[Aim of the exercise]: Check every line of the entries for "critiques", and copy the lines that hold it.

[Records for processing]:
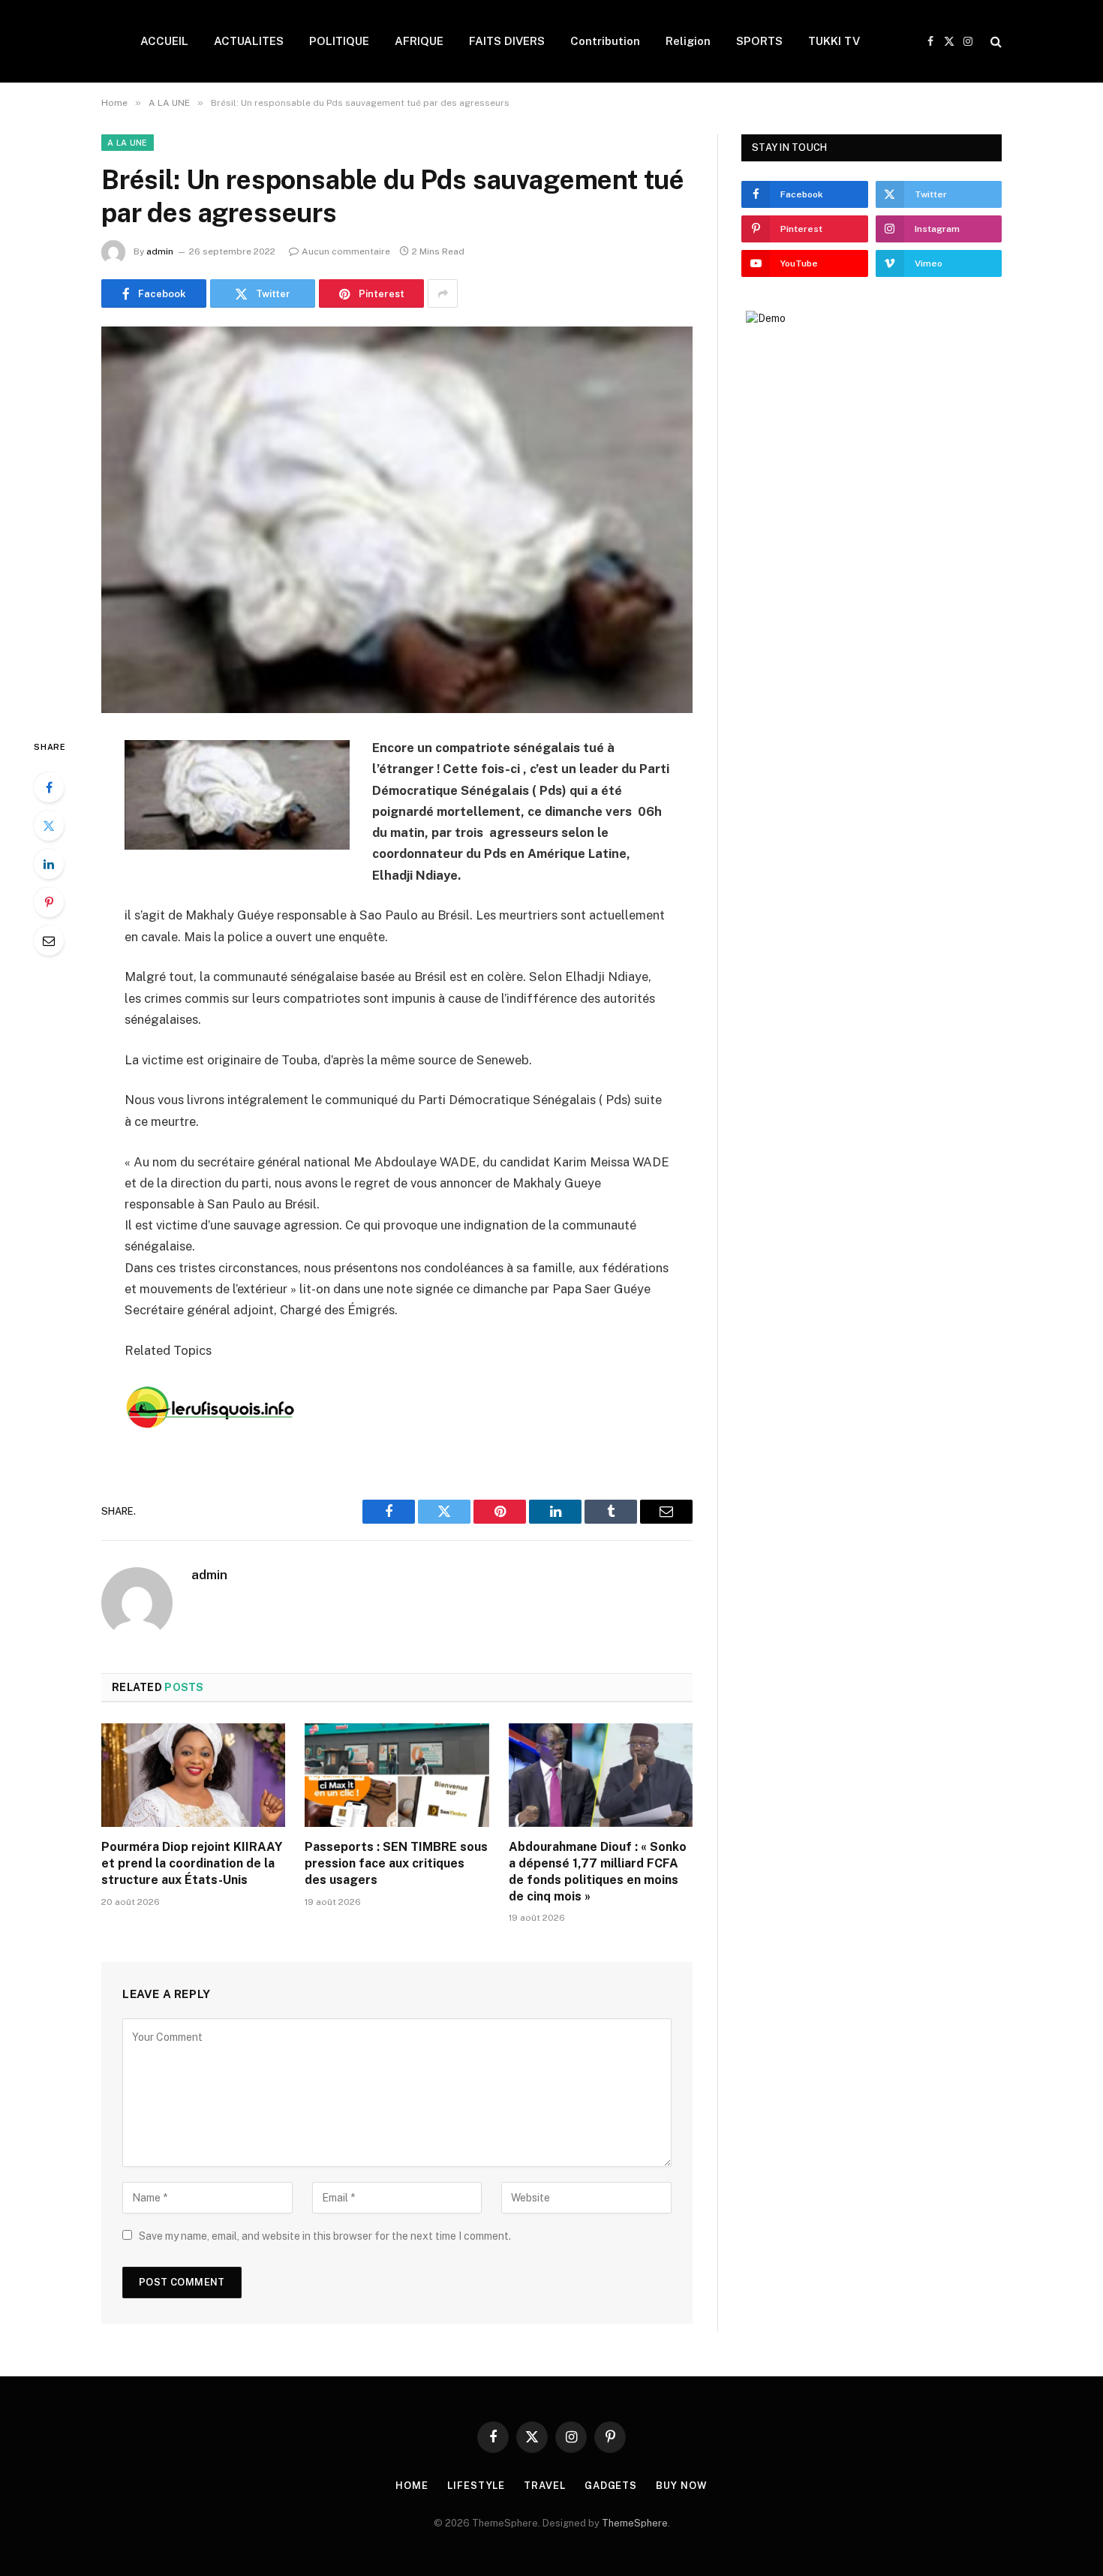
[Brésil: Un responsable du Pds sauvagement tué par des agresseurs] (397, 520)
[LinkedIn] (49, 864)
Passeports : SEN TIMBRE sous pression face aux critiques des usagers (396, 1863)
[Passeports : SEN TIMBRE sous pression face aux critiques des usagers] (396, 1775)
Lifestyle (476, 2485)
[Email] (49, 940)
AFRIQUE (419, 41)
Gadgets (611, 2485)
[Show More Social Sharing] (443, 293)
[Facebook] (49, 787)
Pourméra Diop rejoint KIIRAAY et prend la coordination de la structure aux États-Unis (191, 1863)
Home (411, 2485)
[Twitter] (49, 826)
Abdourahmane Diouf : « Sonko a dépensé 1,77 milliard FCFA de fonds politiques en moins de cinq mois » (598, 1871)
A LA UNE (127, 142)
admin (159, 251)
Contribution (605, 41)
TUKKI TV (834, 41)
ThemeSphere (635, 2523)
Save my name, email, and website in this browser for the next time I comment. (325, 2236)
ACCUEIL (164, 41)
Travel (544, 2485)
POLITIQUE (339, 41)
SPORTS (759, 41)
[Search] (994, 42)
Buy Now (681, 2485)
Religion (688, 41)
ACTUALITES (249, 41)
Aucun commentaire (346, 251)
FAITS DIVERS (507, 41)
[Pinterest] (49, 902)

[Finished task]:
Passeports : SEN TIMBRE sous pression face aux critiques des usagers (396, 1863)
[Passeports : SEN TIMBRE sous pression face aux critiques des usagers] (396, 1775)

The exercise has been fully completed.